Let's say the algorithm Alg1 to compute the condition number of a matrix uses an algorithm Alg2 for computing SVD. The algorithm Alg2 is backward stable. If I apply the algorithm Alg1 on an ill-conditioned matrix would it return the correct condition number? It does not make sense to me that it would...
I would expect the algorithm is FORWARD stable in order for this to happen. Am I right or am I missing something?

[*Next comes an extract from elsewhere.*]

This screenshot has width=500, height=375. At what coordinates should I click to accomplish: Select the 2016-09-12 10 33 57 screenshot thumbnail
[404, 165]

Standard SVD algorithms are backward stable in the sense that the estimates $\hat{\sigma}_i$ of the singular values $\sigma_1\geq\ldots\geq\sigma_n>0$ of an $n\times n$ matrix $A$ are such that $$ |\sigma_i-\hat{\sigma}_i|\leq c\epsilon \sigma_1 $$ for some "moderate" constant $c$ depending on the dimensions of the matrix and $\epsilon$ is the machine precision (in other words, there's an $\hat{A}$ such that $\|A-\hat{A}\|_2\leq c\epsilon$ with singular values $\hat{\sigma}_i$). Consequently, $$ \sigma_i-c\epsilon\sigma_1\leq\hat{\sigma}_i\leq\sigma_i+c\epsilon\sigma_1. $$
Now let's see what happens when you plug these estimates to the formula for the spectral condition number. Let's also assume that $A$ is not too ill-conditioned, for example, let $$ c\epsilon\kappa\leq K, \quad \kappa=\frac{\sigma_1}{\sigma_n}, $$ for some $K<1$. We get $$ \hat{\kappa}=\frac{\hat{\sigma}_1}{\hat{\sigma}_n} \leq\frac{(1+c\epsilon)\sigma_1}{\sigma_n-c\epsilon\sigma_1} =\frac{(1+c\epsilon)\kappa}{1-c\epsilon\kappa} \leq\frac{1+c\epsilon}{1-K}\kappa. $$ Similarly, we can get a lower bound which gives $$ \frac{1-c\epsilon}{1+K}\leq\frac{\hat{\kappa}}{\kappa}\leq\frac{1+c\epsilon}{1-K}. $$
So unless your matrix is close to being numerically singular, the computed condition number is still pretty accurate depending on how ill-conditioned the matrix is. If $\hat{\kappa}$ is close to $1/\epsilon\approx 10^{16}$, the matrix is very likely to be numerically singular and the estimate might be garbage.